Exercise instructions
a: From the passage on war and collective responsibility, transcribe verbatim the text between "War has a way" and "about those bonds.", inclusive.
b: In the passage on war and collective responsibility, what nationality is the Creative Director, Nikita Petrov?

Text excerpt
War has a way of testing abstract principles in all-too-concrete ways. It’s common to use the word “we” to indicate our belonging to a national or ethnic group. But the conditions under which we feel comfortable saying “we” may change, and the bonds of affiliation we feel may weaken or threaten to break. My Creative Director, Nikita Petrov, is Russian. In the wake of the war in Ukraine, he’s been asking some deep, difficult questions about those conditions and about those bonds.
How do we gauge our individual relationship to large-scale geopolitical concerns? We can’t lay the actions of government on the shoulders of the ordinary citizen. And yet, in a democracy, government action requires the implicit consent of the voters, and what are “the voters” except an aggregate of individual citizens? When things go wrong, as when, for example, the state engages in unprovoked military aggression, we may be angry not only at the military action itself but also at the fact “we” are the ones who did it, that it was done “in our name,” no matter how monstrous we find it. We feel, in some way, responsible.

Dataset section
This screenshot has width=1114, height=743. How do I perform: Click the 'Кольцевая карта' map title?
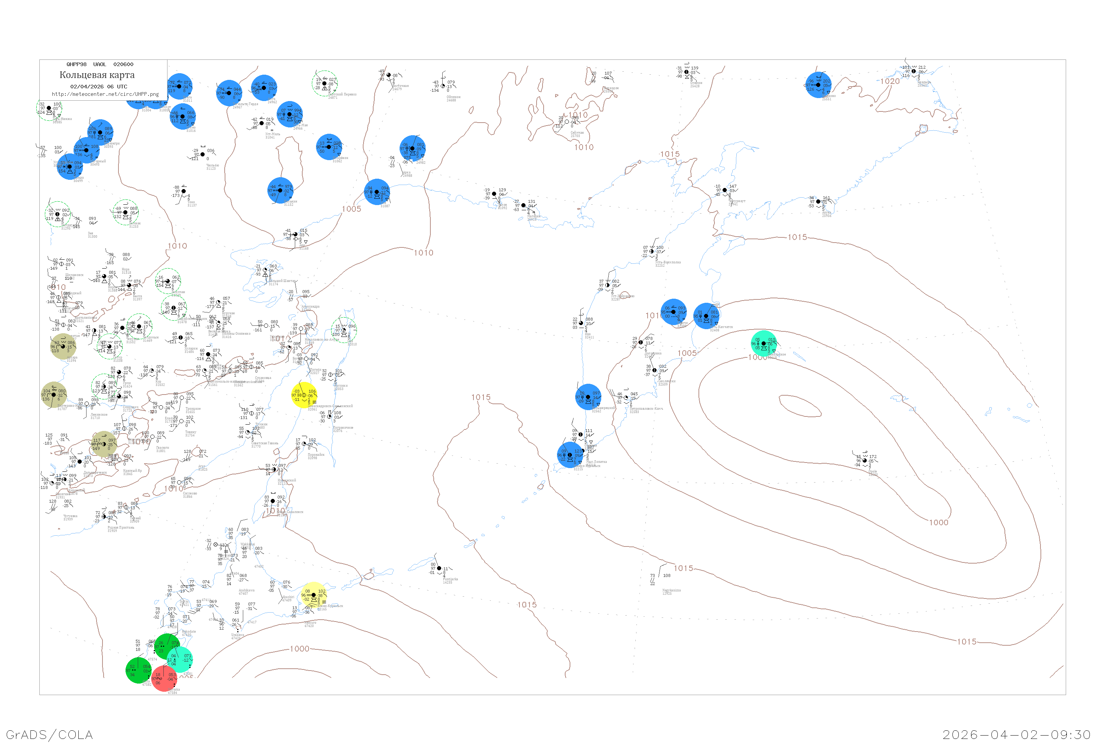(x=97, y=75)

Worked solutions
a:
War has a way of testing abstract principles in all-too-concrete ways. It’s common to use the word “we” to indicate our belonging to a national or ethnic group. But the conditions under which we feel comfortable saying “we” may change, and the bonds of affiliation we feel may weaken or threaten to break. My Creative Director, Nikita Petrov, is Russian. In the wake of the war in Ukraine, he’s been asking some deep, difficult questions about those conditions and about those bonds.

b: Russian.